Fondamentale anche il concetto di inclusione sociale cui il Piano fa riferimento. Crescita inclusiva e coesione sociale e territoriale sono due obiettivi fondamentali da realizzare in un futuro più prossimo possibile al fine di ridurre drasticamente le disuguaglianze sia tra aree geografiche che tra persone. Vanno ridotti i divari infrastrutturali, occupazionali e di fruizione di beni e servizi fra il Nord ed il Sud del Paese, fra aree urbane ed interne, moltiplicando in tutto il territorio nazionale le opportunità di lavoro soprattutto per i giovani e per le donne.
Nel Piano sono poi indicate tre priorità definite “trasversali” dedicate alle donne, ai giovani e al Sud.
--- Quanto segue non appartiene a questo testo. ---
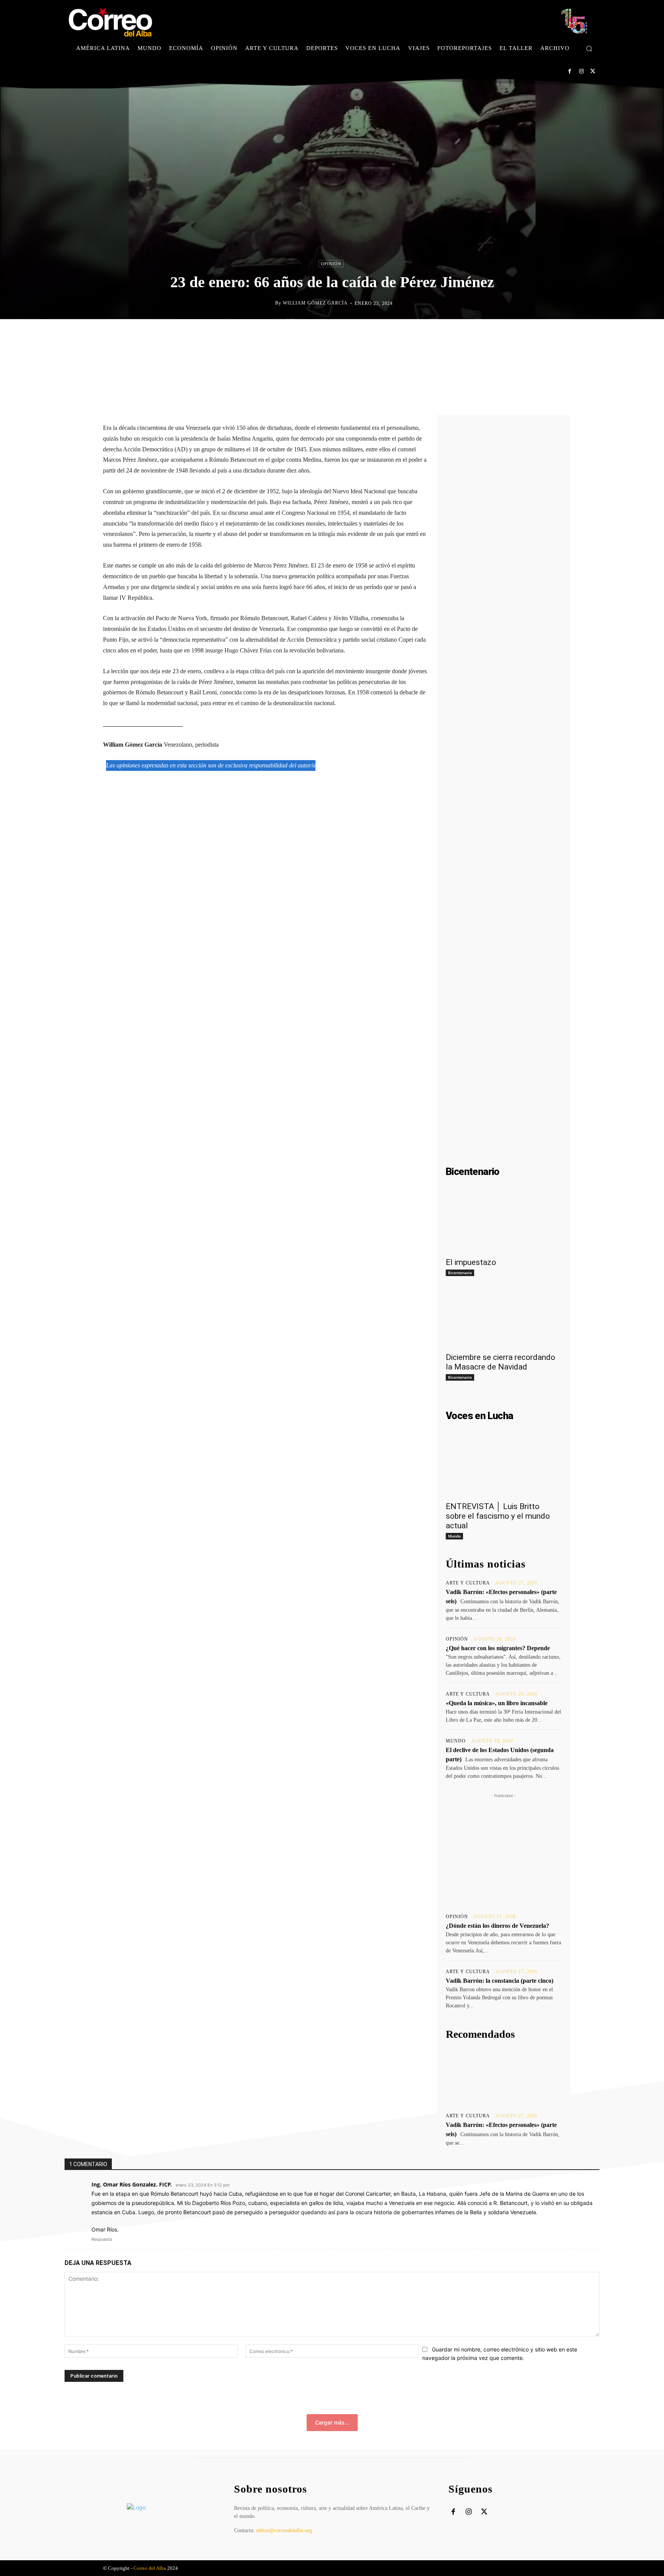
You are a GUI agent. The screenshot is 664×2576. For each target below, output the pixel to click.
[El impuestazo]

La parità di genere viene inserita come criterio generale di valutazione di tutti i progetti al fine di realizzare una piena parità di accesso economica e sociale attraverso una strategia integrata di riforme ed investimenti in infrastrutture sociali e servizi di supporto; diventano prioritarie le politiche volte ad incrementare l’occupazione giovanile e lo Stato si fa garante della piena partecipazione dei giovani alla vita culturale ed economica del Paese, anche investendo in istruzione e ricerca; il criterio prioritario per l’allocazione territoriale degli interventi diventa la volontà di ridurre i divari tra Nord e Sud, finanziando progetti utili ad incrementare lo sviluppo del Mezzogiorno.
In conclusione, il PNRR disegna la volontà di afferrare la rara opportunità di poter usufruire dei 200 miliardi abbondanti del piano straordinario europeo, denominato Next Generation EU, per realizzare la trasformazione del nostro Paese in uno più moderno e innovativo e con una pubblica amministrazione resa efficiente dalla rivoluzione digitale; in uno più verde, attraverso moderni sistemi di produzione; in un Paese più unito che punta al benessere dei cittadini nell’intero territorio nazionale facendo anche riferimento alla salvaguardia della “bellezza” di cui l’Italia è fortunatamente ben fornita. Così come nessun Paese più dell’Italia potrà essere pienamente protagonista di questo che è stato indicato come il nuovo “Rinascimento europeo”.